Current citation

cRegions—a tool for detecting conserved cis-elements in multiple sequence alignment of diverged coding sequences.

Puustusmaa M, Abroi A.



How the genetic code is translated among all organisms is quite similar. A three-nucleotide sequence (a codon) almost always sets only one corresponding amino acid, except termination codon. Thus, one codon equals one amino acid, but not another way around. Still, some varieties exist in codon translation, comparing some organisms or mitochondrial and nuclear mRNA translation ( Using variations of four different nucleotides (A, C, G, T) with repetition, you can create 64 different codons, but there are not as many amino acids. Thus, there can be more than one (synonymous) codon for each amino acid. This is called codon degeneracy or redundancy of the genetic code.

Mostly, the amino acid sequence of a protein is conserved in order to maintain its function and structure. However, the conservation may also be caused by the selection at the nucleic acid level due to essential cis-acting sequences located in the protein-coding region. Thus, certain regions in a protein-coding sequence might encode specific amino acids, not because of the selective pressure to the amino acid sequence, but because of the conservation at the nucleic acid level in DNA or RNA. There can be multiple reasons: the existence of nucleic acid secondary structures, splice sites, binding sites for proteins (e.g. transcription factors) or short RNAs, internal promoters, ribosome frameshifting signals, subgenomic promoters in RNA viruses, viral packaging signals, and other regulatory elements. Additionally, the conservation at nucleic acid level might be caused due to overlapping reading frames, which are common in viruses, but also occur in cellular organisms (Okazaki et al., 2002; Shendure & Church, 2002; Veeramachaneni et al., 2004; Belshaw, Pybus & Rambaut, 2007; Rancurel et al., 2009; Chirico, Vianelli & Belshaw, 2010; Firth, 2014).

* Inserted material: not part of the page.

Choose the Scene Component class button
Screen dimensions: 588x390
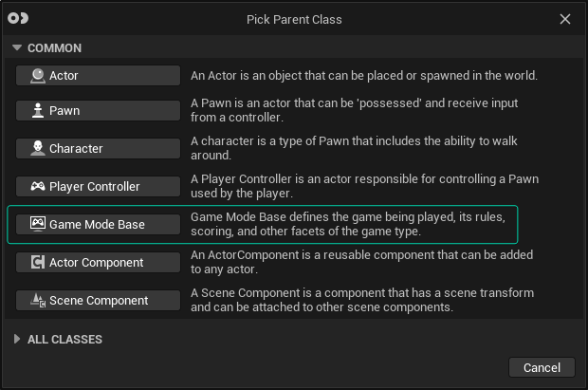(x=98, y=300)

cRegions was developed to identify regions within a protein-coding sequence where the conservation in the amino acid sequence is caused by the conservation in the nucleotide sequence. The cRegion can be used as the first step tool in discovering novel cis-acting sequences from diverged protein-coding genes. The results can be used as a target in a further experimental analysis.

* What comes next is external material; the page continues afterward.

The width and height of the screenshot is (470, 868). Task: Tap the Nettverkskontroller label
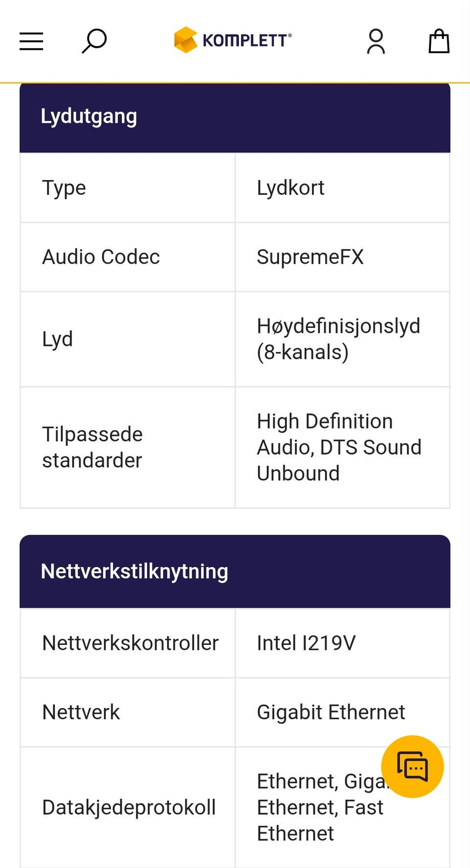[x=130, y=643]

Giving homologous protein-coding genes sufficient time to accumulate substitutions, we should see different synonymous codons coding the same amino acid (or different codons coding amino acid with similar properties). The overall principle of the cRegions tool is to compare observed and predicted nucleotide frequencies with expected proportions and calculate appropriate metrics (described below) to detect regions where the coding sequence is more conserved than expected. Scripts used in the cRegions web tool are available in Github repository at The workflow of cRegions is as follows:

1. Two inputs are required: a protein multiple sequence alignment (MSA) and nucleic acid sequences containing coding sequences (CDS) of respective proteins. Both inputs have to be in FASTA format. mRNA or the full genome can be used instead of the exact CDS. However, the coding sequence must not contain introns.

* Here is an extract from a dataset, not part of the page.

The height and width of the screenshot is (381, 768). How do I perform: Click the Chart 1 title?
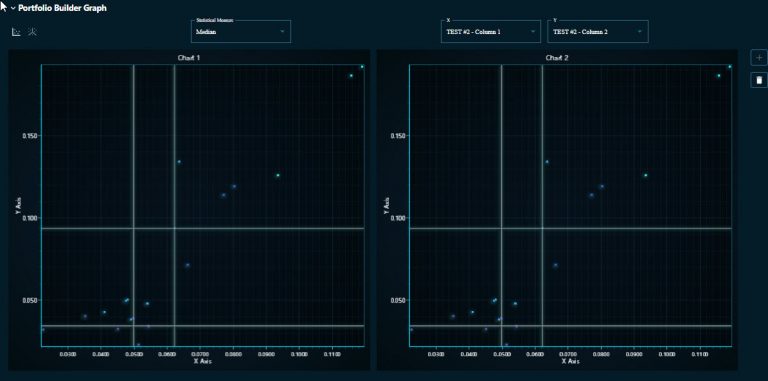[189, 58]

2. Protein alignment file is converted into a corresponding codon alignment using respective coding sequences with PAL2NAL (Suyama, Torrents & Bork, 2006)

3. Henikoff position-based sequence weights are calculated based on the codon alignment (Henikoff & Henikoff, 1994). These are used later to correct predicted frequencies.

4. Algorithm finds observed frequencies of nucleotides in each position in the codon alignment.

5. Algorithm calculates codon usage bias from the codon alignment. Input and calculated codon usage tables can be compared under the “codon usage table” tab.

6. Predicted nucleotide proportions are calculated for each position in the codon alignment based on the amino acid sequence and the codon usage bias (Fig. 2). Also, predictions are made based on uniform codon usage (Fig. 1). However, codon preference for serine codons in the TCN block and in the AG[A/G] are calculated separately.

7. The observed nucleotide frequencies are compared with predictions. Three different metrics are calculated only for positions with amino acids having more than one codon.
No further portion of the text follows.